The American Bar Association published the statement that “an unknown number of adults languish under guardianship” even if they no longer have the need for someone to make decisions for them (or never did).

Another danger is that while guardianship could be terminated through a court hearing if it can be proved the need no longer exists, the ABA study also asserted the guardianship situation is typically permanent, leaving few ways out for the adults under care. Those who do try to fight against a court-appointed guardian often end up paying excessive amounts of money in attorney and court fees—some even going bankrupt in the process.

Additionally, the aging population of America places increased pressure on court resources which, in turn, can make it difficult for court appointmented guardians to have the optimal high level of oversight necessary. Thus, shady guardians can more easily slip through the cracks and continue to abuse the system and their wards’ assets.

How to Protect Against the Potential

It’s pretty safe to say that no one in their right mind would want a court-appointed guardian (particularly a stranger) to have control over your life. Especially in a way that they could legally:

  • Change your permanent residence to a more restrictive location.
  • Consent to withdraw life-sustain medical procedures.
  • Place restrictions on communications, visit, or interactions with another person.
  • Make decisions contrary to your wishes regarding general life in areas like recreational activities, clothing, and food choices.

As an example of the prospective consequences of these powers is how a guardian placing restrictions on whom their ward can interact with can result in isolating the ward from their family members. According to Elaine Renoire, a director of the National Association to Stop Guardian Abuse, a victims’ rights group, the top complaint she hears about guardians is how they can legally prohibit their wards from seeing or speaking to their loved ones.

senior citizen on bench

The following legal and estate planning tools are proactive measures you can take today to avoid the potential of being subject to court appointed guardianship.

Health Care Power of Attorney

Health care power of attorney is one of the six main documents all Iowans should have as a part of their estate plan. It allows you to choose a designated representative to make medical decisions on your behalf if you are to become incapacitated either temporarily (such as under anesthesia) or permanently. If you cannot express your medical treatment wishes clearly and coherently, your agent could then make such wishes be known on your behalf. The designated agent also retains the right to receive your medical record information that would otherwise be inaccessible as it is protected under HIPAA laws.
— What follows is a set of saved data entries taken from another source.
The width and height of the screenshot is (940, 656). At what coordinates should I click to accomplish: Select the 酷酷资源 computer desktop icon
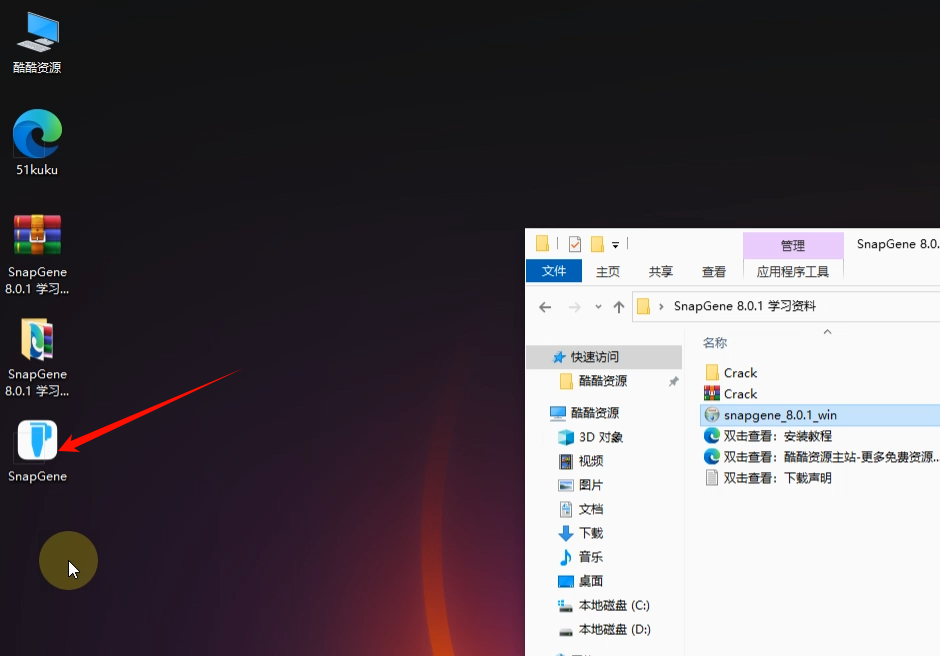tap(37, 33)
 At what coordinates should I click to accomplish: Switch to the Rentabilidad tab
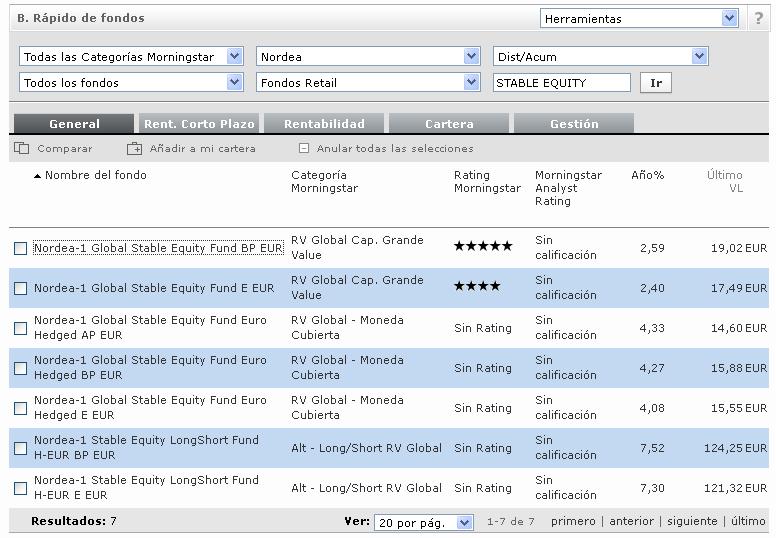point(324,124)
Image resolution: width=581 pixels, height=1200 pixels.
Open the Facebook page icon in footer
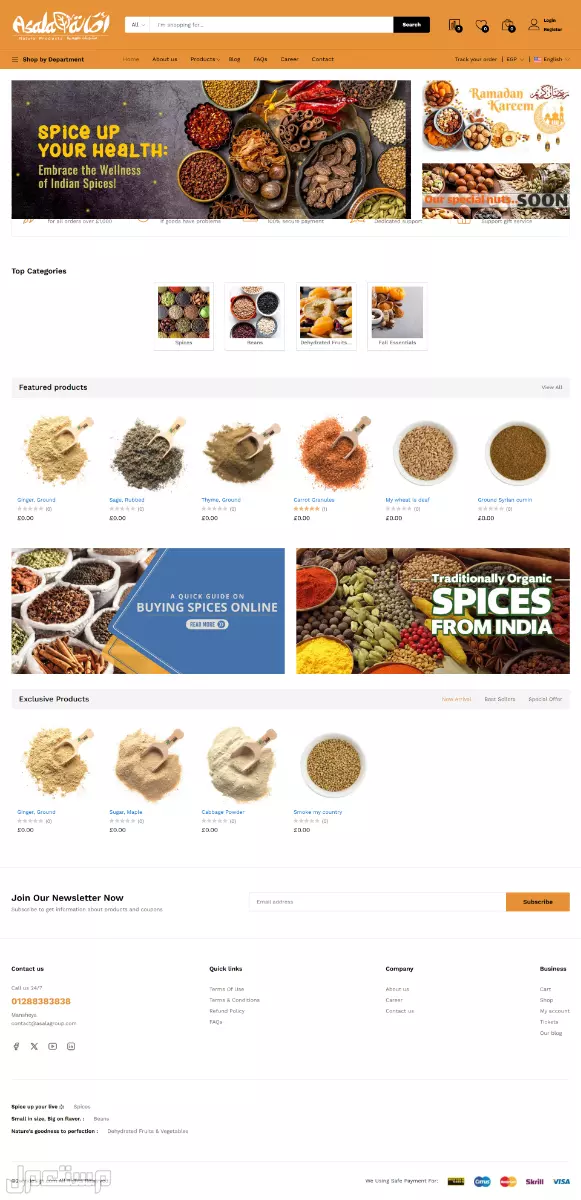[16, 1046]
Financial Power of Attorney

Similar to the health care power of attorney, financial power of attorney is a legal document that designates someone to handle your financial decisions and take actions like pay bills, settle debts, and sell property on your behalf if you become incapacitated and unable to do this yourself.

Trust

The number of different types of trusts are practically limitless and a trust could be a valuable estate planning protection tool in some situations. A successor trustee could be named and the document could be used as a safeguard for financial protection.

woman walking down street with flowers

Proactivity is Key

By being proactive, you can be certain that someone you love and trust will be responsible with their guardianship powers and big/small life decisions, not the courts. Have these documents crafted by an experienced estate planner (not a DIY website) and keep them up-to-date as circumstances change. Luckily there are smart people in Iowa working toward policy change, such as the National Health Law and Policy (NHLP) Resource Center at the University of Iowa College of Law and their recent task force report citing 232 policy recommendations. But, the road toward substantial policy change is long and it’s best to have your own legal safeguards in place just in case.